• _Work to be completed_
Reproduce the data that follows in its entirety, character for character.

• • • •

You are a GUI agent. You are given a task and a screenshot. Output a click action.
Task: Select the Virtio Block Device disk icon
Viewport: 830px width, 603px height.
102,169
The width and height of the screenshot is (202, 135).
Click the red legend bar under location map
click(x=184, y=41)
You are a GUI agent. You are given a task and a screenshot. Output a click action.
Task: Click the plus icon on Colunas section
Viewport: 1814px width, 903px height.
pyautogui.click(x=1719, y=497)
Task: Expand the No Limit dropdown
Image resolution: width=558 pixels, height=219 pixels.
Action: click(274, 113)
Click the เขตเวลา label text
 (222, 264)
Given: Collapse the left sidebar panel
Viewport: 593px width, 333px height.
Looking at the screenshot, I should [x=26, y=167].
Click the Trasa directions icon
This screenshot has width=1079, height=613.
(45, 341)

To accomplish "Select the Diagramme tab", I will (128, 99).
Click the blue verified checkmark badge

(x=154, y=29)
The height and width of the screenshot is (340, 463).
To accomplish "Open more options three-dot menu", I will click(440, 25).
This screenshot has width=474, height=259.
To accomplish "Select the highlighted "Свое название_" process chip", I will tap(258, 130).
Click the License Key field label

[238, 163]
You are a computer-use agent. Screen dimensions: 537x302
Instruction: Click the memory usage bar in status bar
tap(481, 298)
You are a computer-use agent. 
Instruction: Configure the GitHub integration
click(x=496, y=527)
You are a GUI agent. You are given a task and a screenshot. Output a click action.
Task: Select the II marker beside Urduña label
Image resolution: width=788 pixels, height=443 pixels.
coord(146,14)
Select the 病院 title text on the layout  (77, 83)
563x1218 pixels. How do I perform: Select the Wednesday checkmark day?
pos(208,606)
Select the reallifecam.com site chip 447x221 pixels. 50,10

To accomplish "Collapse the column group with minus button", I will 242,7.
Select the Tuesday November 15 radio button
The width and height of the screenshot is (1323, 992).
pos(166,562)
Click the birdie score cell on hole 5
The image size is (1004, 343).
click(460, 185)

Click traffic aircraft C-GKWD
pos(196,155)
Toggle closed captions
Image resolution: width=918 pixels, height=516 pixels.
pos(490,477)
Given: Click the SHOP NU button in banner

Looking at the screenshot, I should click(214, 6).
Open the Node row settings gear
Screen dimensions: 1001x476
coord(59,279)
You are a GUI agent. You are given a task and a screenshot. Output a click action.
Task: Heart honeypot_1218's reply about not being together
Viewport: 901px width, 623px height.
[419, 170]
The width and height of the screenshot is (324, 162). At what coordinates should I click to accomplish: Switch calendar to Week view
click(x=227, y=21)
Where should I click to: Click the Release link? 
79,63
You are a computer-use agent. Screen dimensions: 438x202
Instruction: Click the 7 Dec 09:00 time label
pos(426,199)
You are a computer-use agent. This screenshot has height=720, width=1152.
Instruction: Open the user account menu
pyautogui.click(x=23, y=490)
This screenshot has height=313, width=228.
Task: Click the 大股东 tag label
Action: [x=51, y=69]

• • • •

• _Finished exercise_
You are a GUI agent. You are given a task and a screenshot. Output a click action.
Task: Select the Virtio Block Device disk icon
Viewport: 830px width, 603px height.
102,169
The width and height of the screenshot is (202, 135).
Click the red legend bar under location map
click(x=184, y=41)
You are a GUI agent. You are given a task and a screenshot. Output a click action.
Task: Click the plus icon on Colunas section
Viewport: 1814px width, 903px height.
pyautogui.click(x=1719, y=497)
Task: Expand the No Limit dropdown
Image resolution: width=558 pixels, height=219 pixels.
Action: click(274, 113)
Click the เขตเวลา label text
 (222, 264)
Given: Collapse the left sidebar panel
Viewport: 593px width, 333px height.
Looking at the screenshot, I should [x=26, y=167].
Click the Trasa directions icon
This screenshot has width=1079, height=613.
(45, 341)

To accomplish "Select the Diagramme tab", I will (128, 99).
Click the blue verified checkmark badge

(x=154, y=29)
The height and width of the screenshot is (340, 463).
To accomplish "Open more options three-dot menu", I will click(440, 25).
This screenshot has width=474, height=259.
To accomplish "Select the highlighted "Свое название_" process chip", I will tap(258, 130).
Click the License Key field label

[238, 163]
You are a computer-use agent. Screen dimensions: 537x302
Instruction: Click the memory usage bar in status bar
tap(481, 298)
You are a computer-use agent. 
Instruction: Configure the GitHub integration
click(x=496, y=527)
You are a GUI agent. You are given a task and a screenshot. Output a click action.
Task: Select the II marker beside Urduña label
Image resolution: width=788 pixels, height=443 pixels.
coord(146,14)
Select the 病院 title text on the layout  (77, 83)
563x1218 pixels. How do I perform: Select the Wednesday checkmark day?
pos(208,606)
Select the reallifecam.com site chip 447x221 pixels. 50,10

To accomplish "Collapse the column group with minus button", I will 242,7.
Select the Tuesday November 15 radio button
The width and height of the screenshot is (1323, 992).
pos(166,562)
Click the birdie score cell on hole 5
The image size is (1004, 343).
click(460, 185)

Click traffic aircraft C-GKWD
pos(196,155)
Toggle closed captions
Image resolution: width=918 pixels, height=516 pixels.
pos(490,477)
Given: Click the SHOP NU button in banner

Looking at the screenshot, I should click(214, 6).
Open the Node row settings gear
Screen dimensions: 1001x476
coord(59,279)
You are a GUI agent. You are given a task and a screenshot. Output a click action.
Task: Heart honeypot_1218's reply about not being together
Viewport: 901px width, 623px height.
[419, 170]
The width and height of the screenshot is (324, 162). At what coordinates should I click to accomplish: Switch calendar to Week view
click(x=227, y=21)
Where should I click to: Click the Release link? 
79,63
You are a computer-use agent. Screen dimensions: 438x202
Instruction: Click the 7 Dec 09:00 time label
pos(426,199)
You are a computer-use agent. This screenshot has height=720, width=1152.
Instruction: Open the user account menu
pyautogui.click(x=23, y=490)
This screenshot has height=313, width=228.
Task: Click the 大股东 tag label
Action: [x=51, y=69]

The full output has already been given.